Did I Ever Tell You This?: A memoir
Text Publishing, $49.99 hb, 398 pp
Veiled performances
Despite their proliferation, celebrity memoirs often seem incapable of justifying their own existence: a string of carefully curated anecdotes woven together to approximate a life already lived in the glare of the media. Perhaps because actors are on the one hand concealed by the roles they play, and on the other exposed to the prying eyes of the public, their autobiographies tend to inhabit a paradoxical netherworld of disclosure and obfuscation, cautious oscillations on a back off/come hither axis. Both Sam Neill’s and Heather Mitchell’s recent memoirs traverse this uneasy ground, feeding us sometimes incredibly intimate details while remaining stubbornly mute on the larger questions of their careers.
Both eschew the camp, bitchy pleasures of a memoirist like Rupert Everett (whose Red Carpets and Other Banana Skins [2006] remains the genre’s high watermark), or of the possibly apocryphal but no less entertaining confessional My Wicked, Wicked Ways (1959) from Errol Flynn. Absent are the droll witticisms that abound in David Niven’s The Moon’s a Balloon (1971) or Carrie Fisher’s hilarious Wishful Drinking (2017). There are only the occasional titbits of gossip to be found, flashes of behind-the-scenes revelation that might satisfy our prurience. Instead, Neill and Mitchell focus on the kinds of upheavals and twists of fate pertinent to any life – births and deaths, illness and health, love and friendship – presumably in an attempt to seem ‘just like us’.

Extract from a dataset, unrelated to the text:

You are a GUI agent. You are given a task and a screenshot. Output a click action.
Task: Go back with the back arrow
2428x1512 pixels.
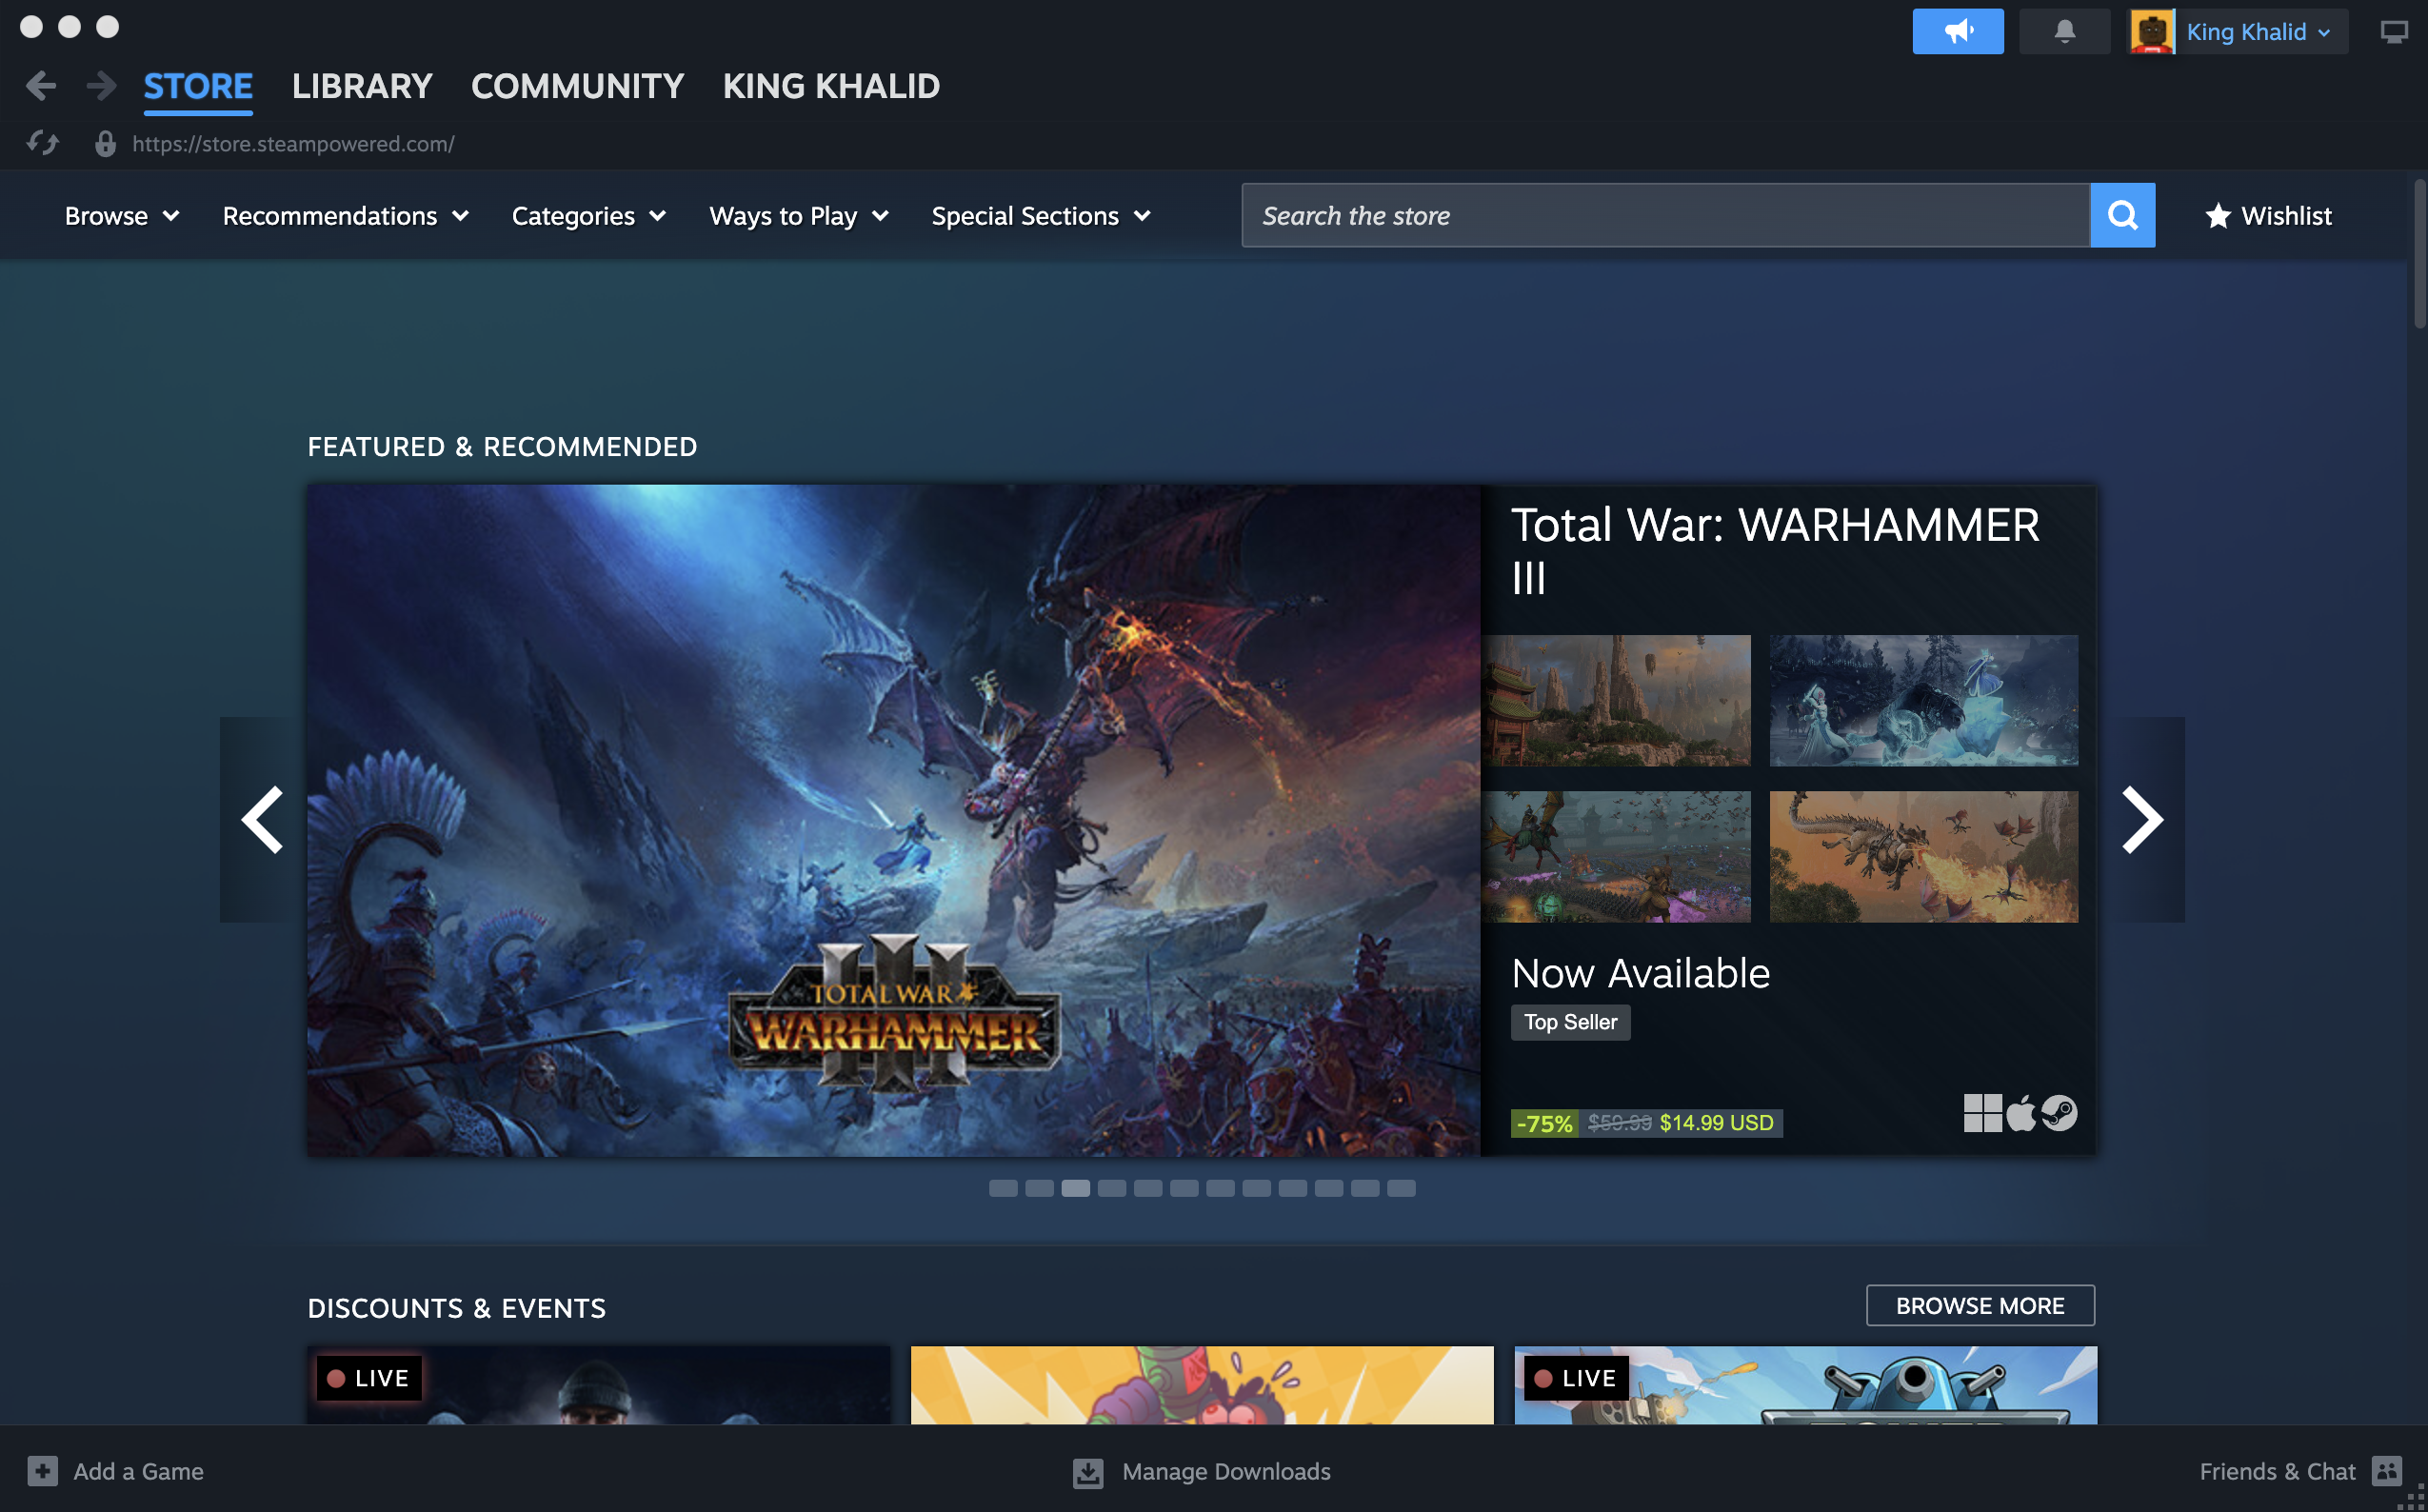[x=40, y=86]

Neill’s Did I Ever Tell You This?, the looser and more casually anecdotal of the two, was prompted by his recent cancer diagnosis. It opens in County Tyrone, Northern Ireland, where Neill was born and christened Nigel, to his eternal chagrin. Neill’s father, Dermot, a strikingly handsome New Zealander, was an officer in the British Army, his work taking him from the mountain passes of Austria to a Greece plunged into civil war. His escapades are briefly touched on, but his taciturn nature – ‘He was, as always, slightly distant ... always partly absent’ – means that Neill barely scratches the surface of the man, nor captures their relationship with any vividness or insight. His mother, Priscilla, ‘was very English, very pretty and very brisk’. Although he seemed closer to her, she also remains a rather shadowy figure, elliptical.